If Oregon is successful this year, a new crop of Democratic governors in Colorado, Nevada and New Mexico might take a closer look at cap and trade, said Angus Duncan, president of the Bonneville Environmental Foundation and the head of the Oregon Global Warming Commission.

Just last week, New Mexico Gov. Michelle Lujan Grisham (D) said her state would explore a market-based approach for reducing emissions (Climatewire, Jan. 30).

“We have to show them this is a real opportunity and we have a chance of getting some movement back toward us. We haven’t shown that up to now, but that’s why Oregon is of such strategic importance,” Duncan said. “By the time the 2020 election rolls around, we could have either have or have in training a Western movement that is multistate.”

The extra year may ultimately have been to Oregon’s benefit. The state’s utilities were wary of the 2018 bill. But a provision providing them free carbon allowances through 2030 appears to have softened the opposition.

The move recognizes Oregon’s existing efforts to green the power sector, said state Sen. Michael Dembrow (D), a leading proponent of the legislation. In 2016, Oregon passed a law requiring its utilities to phase out coal-fired power imported from outside the state and boosting its renewable portfolio standard to 50 percent by 2040.

“They are already passing decarbonization costs onto ratepayers, so we didn’t want to double price the ratepayer,” Dembrow said.

A spokesman for PacifiCorp said the Portland-based power company was reviewing the measure. Portland General Electric signaled its approval of the bill.

“It contains and complements existing policies that intend to both drive us and incent us toward carbon reductions while protecting our customers from significant rate impacts that we would expect to see if direct allocation was not included,” said Steve Corson, a Portland General Electric spokesman.

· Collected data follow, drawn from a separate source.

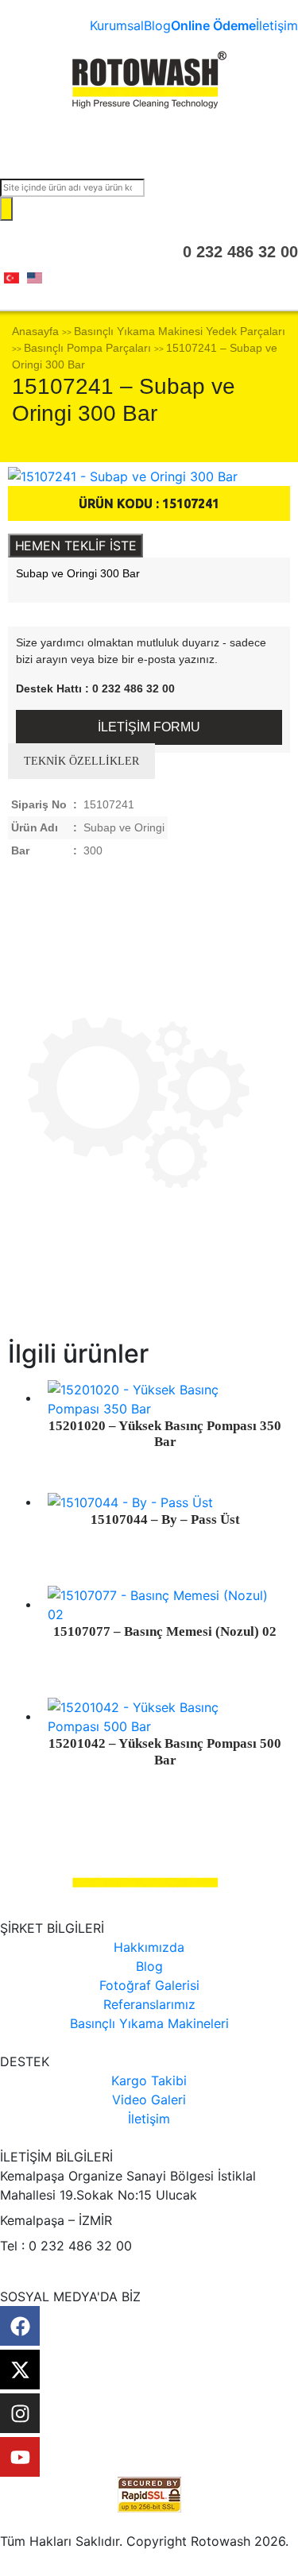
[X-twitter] (20, 2369)
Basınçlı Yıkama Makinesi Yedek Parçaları (179, 331)
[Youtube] (20, 2457)
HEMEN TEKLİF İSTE (76, 545)
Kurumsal (117, 25)
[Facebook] (20, 2326)
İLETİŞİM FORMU (149, 727)
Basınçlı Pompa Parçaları (87, 347)
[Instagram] (20, 2413)
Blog (157, 25)
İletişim (277, 25)
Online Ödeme (213, 25)
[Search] (6, 209)
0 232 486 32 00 (240, 251)
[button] (149, 142)
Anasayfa (35, 331)
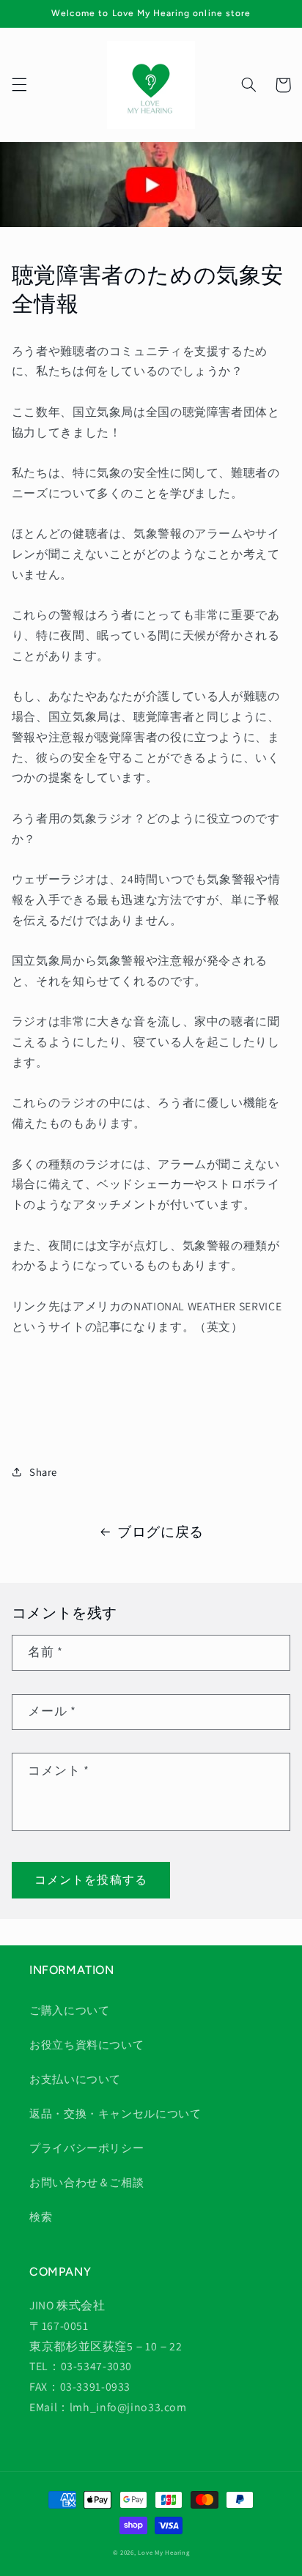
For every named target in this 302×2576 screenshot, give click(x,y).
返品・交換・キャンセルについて (115, 2113)
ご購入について (69, 2010)
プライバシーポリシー (86, 2148)
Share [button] (43, 1472)
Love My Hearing (163, 2552)
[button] (19, 85)
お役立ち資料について (86, 2045)
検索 (40, 2217)
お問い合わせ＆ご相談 (86, 2182)
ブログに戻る (160, 1531)
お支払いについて (75, 2079)
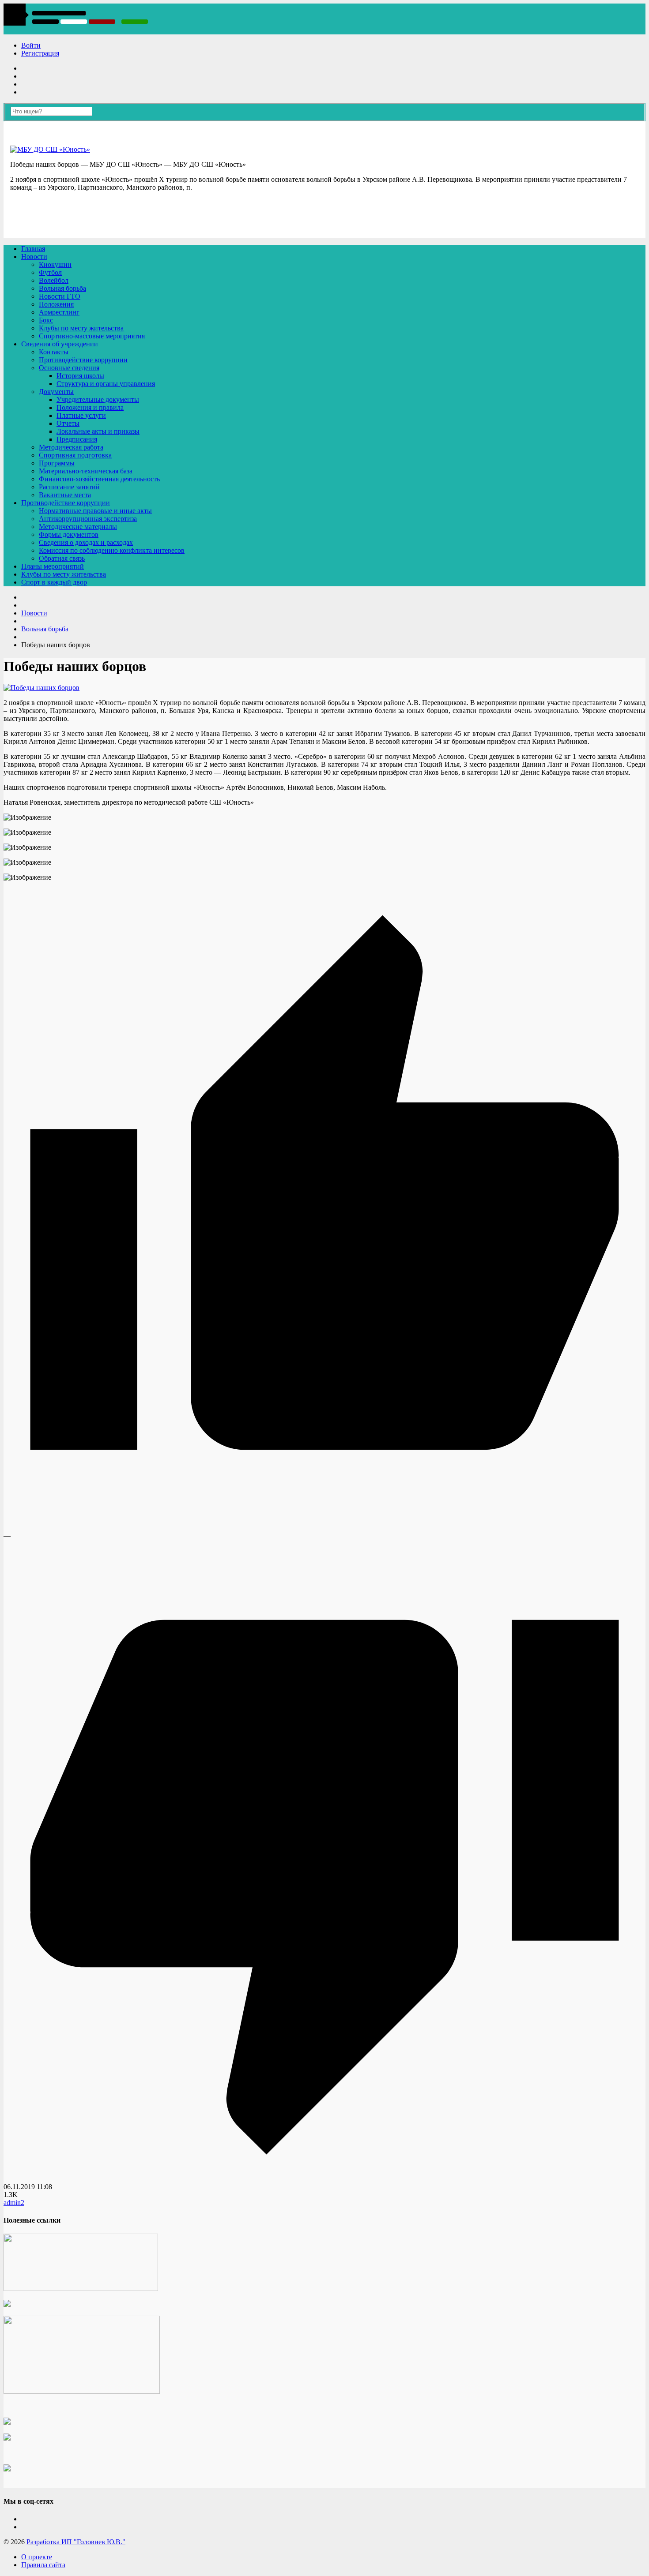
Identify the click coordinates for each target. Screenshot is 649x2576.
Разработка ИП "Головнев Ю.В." (75, 2542)
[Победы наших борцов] (41, 687)
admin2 (14, 2202)
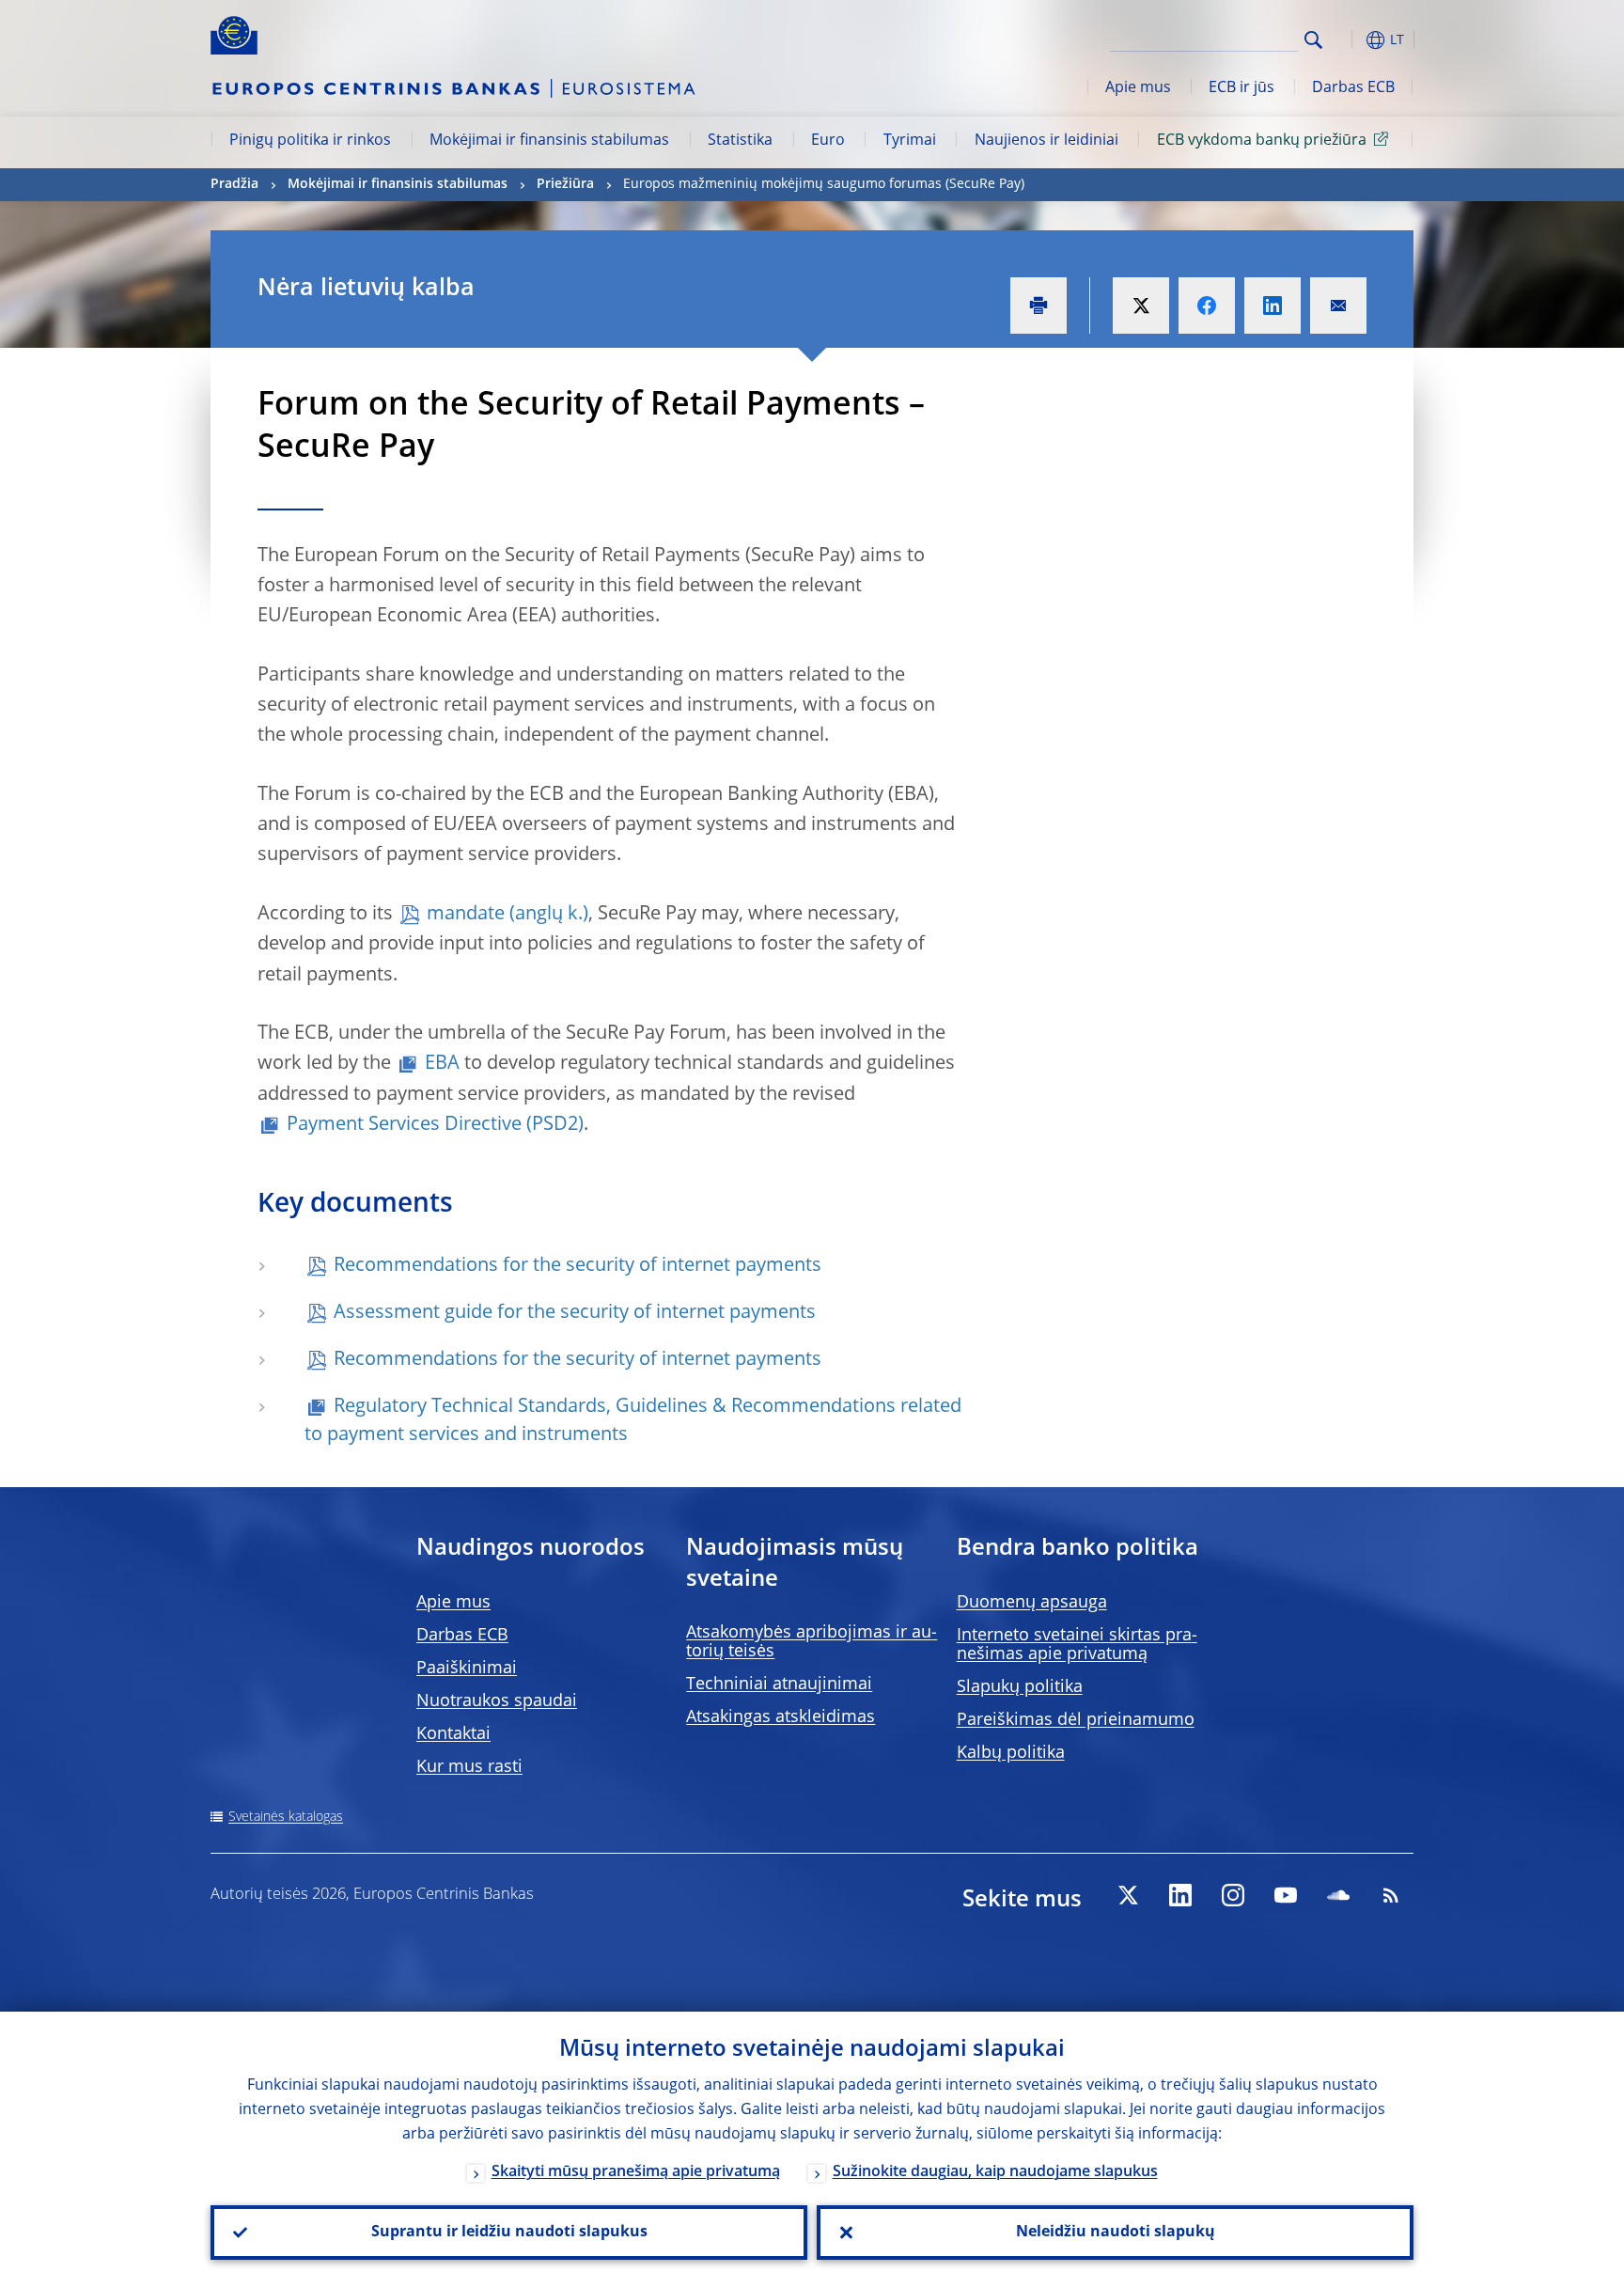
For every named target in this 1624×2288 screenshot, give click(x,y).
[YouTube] (1285, 1895)
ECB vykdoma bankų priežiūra (1261, 141)
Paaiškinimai (466, 1668)
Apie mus (1138, 88)
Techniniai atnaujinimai (779, 1684)
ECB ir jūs (1241, 88)
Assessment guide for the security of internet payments (575, 1313)
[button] (1347, 39)
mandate (466, 914)
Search (1313, 40)
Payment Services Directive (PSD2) (435, 1125)
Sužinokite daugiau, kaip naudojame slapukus (995, 2172)
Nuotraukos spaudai (496, 1701)
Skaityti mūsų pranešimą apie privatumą (636, 2172)
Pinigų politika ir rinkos (310, 141)
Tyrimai (909, 141)
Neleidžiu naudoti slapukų (1115, 2232)
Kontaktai (453, 1734)
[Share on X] (1141, 305)
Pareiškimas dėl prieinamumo (1076, 1720)
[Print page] (1038, 305)
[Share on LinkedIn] (1272, 305)
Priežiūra (565, 184)
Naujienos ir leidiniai (1046, 141)
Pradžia (234, 184)
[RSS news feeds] (1390, 1895)
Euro (828, 141)
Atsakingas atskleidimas (780, 1717)
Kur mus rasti (469, 1767)
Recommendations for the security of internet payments (577, 1266)
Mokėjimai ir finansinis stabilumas (549, 141)
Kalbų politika (1011, 1753)
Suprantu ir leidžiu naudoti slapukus (509, 2232)
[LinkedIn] (1180, 1895)
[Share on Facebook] (1207, 305)
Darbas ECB (1353, 88)
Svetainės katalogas (285, 1817)
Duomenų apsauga (1032, 1602)
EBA (442, 1064)
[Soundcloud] (1338, 1895)
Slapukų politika (1020, 1687)
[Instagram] (1233, 1895)
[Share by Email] (1338, 305)
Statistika (740, 141)
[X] (1127, 1895)
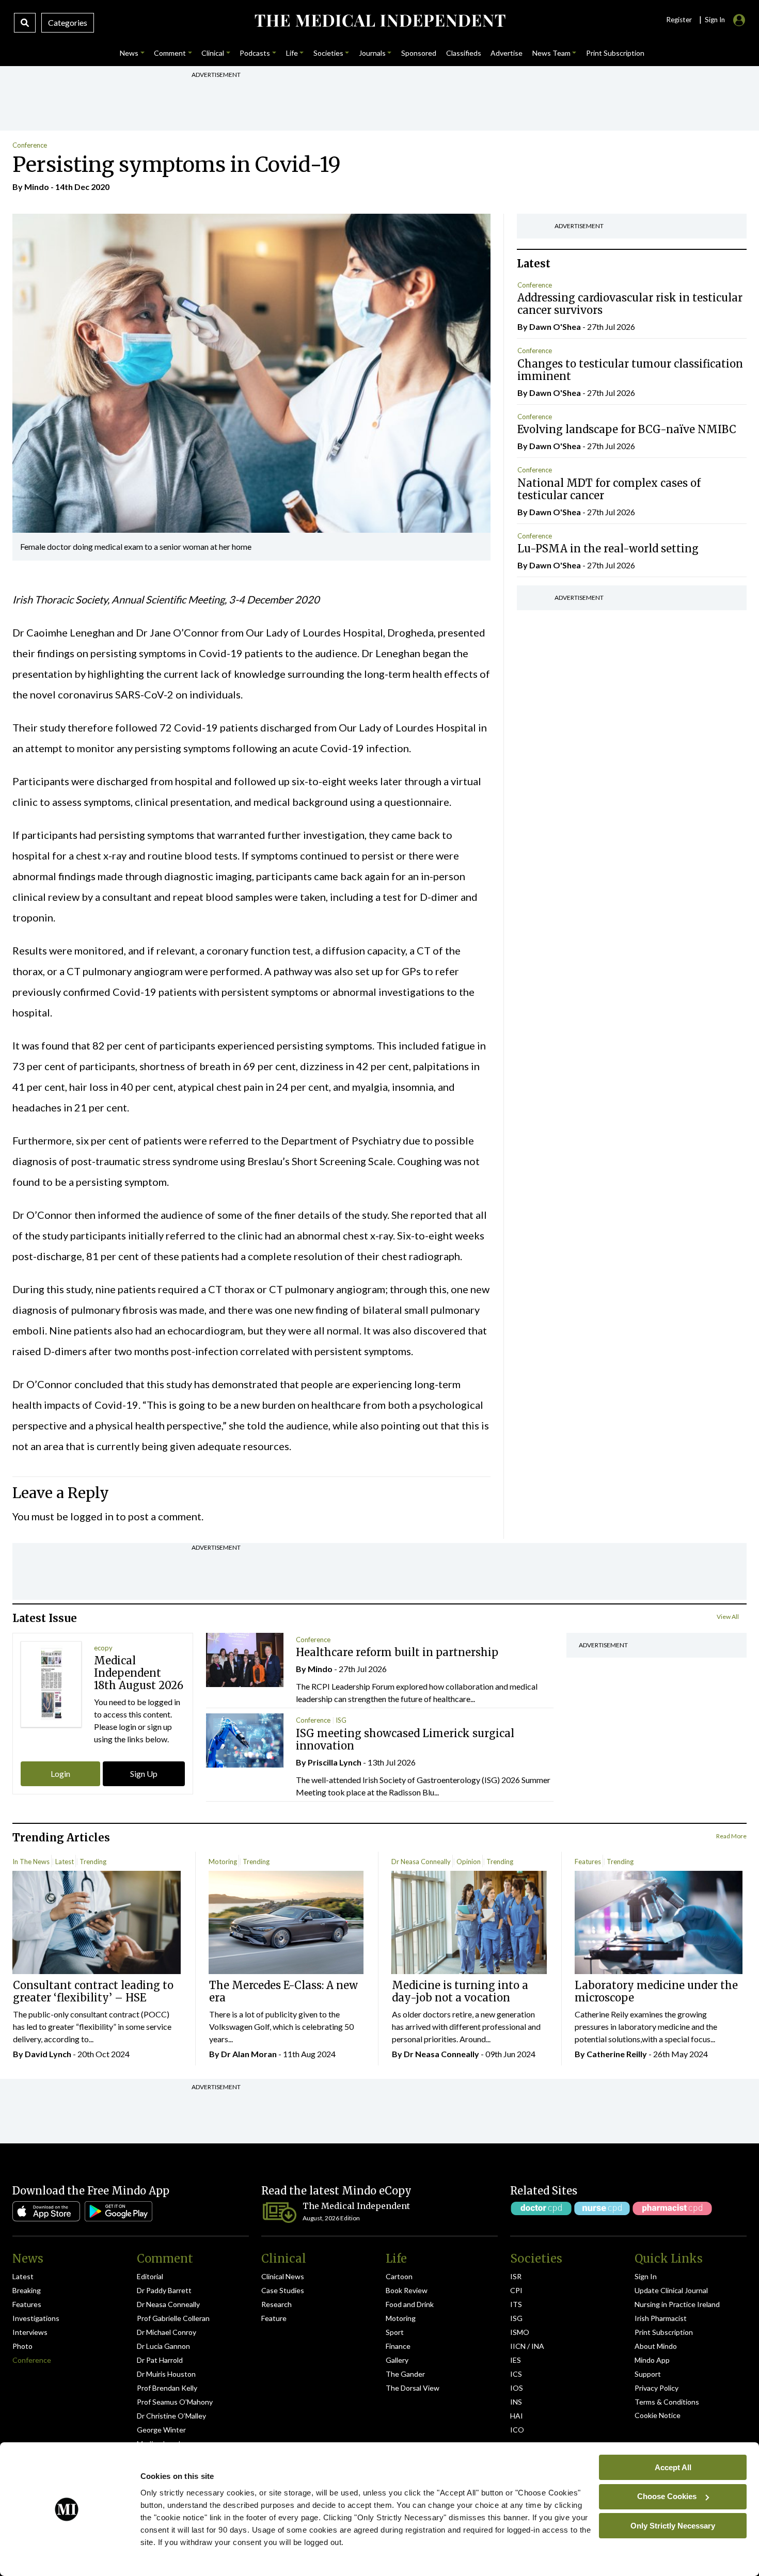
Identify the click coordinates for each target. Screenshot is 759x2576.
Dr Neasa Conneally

Some hurdles remain. Perhaps the biggest question is whether the proposal constitutes a tax. If it did, the bill would need three-fifths support in the Legislature to pass. Dembrow and others nevertheless expressed confidence that the legislation has been structured in such a way that it would overcome the tax concerns.

This much is clear: Oregon greens likely have never had such a good opportunity at putting a price on carbon. Now, they actually have to pass it.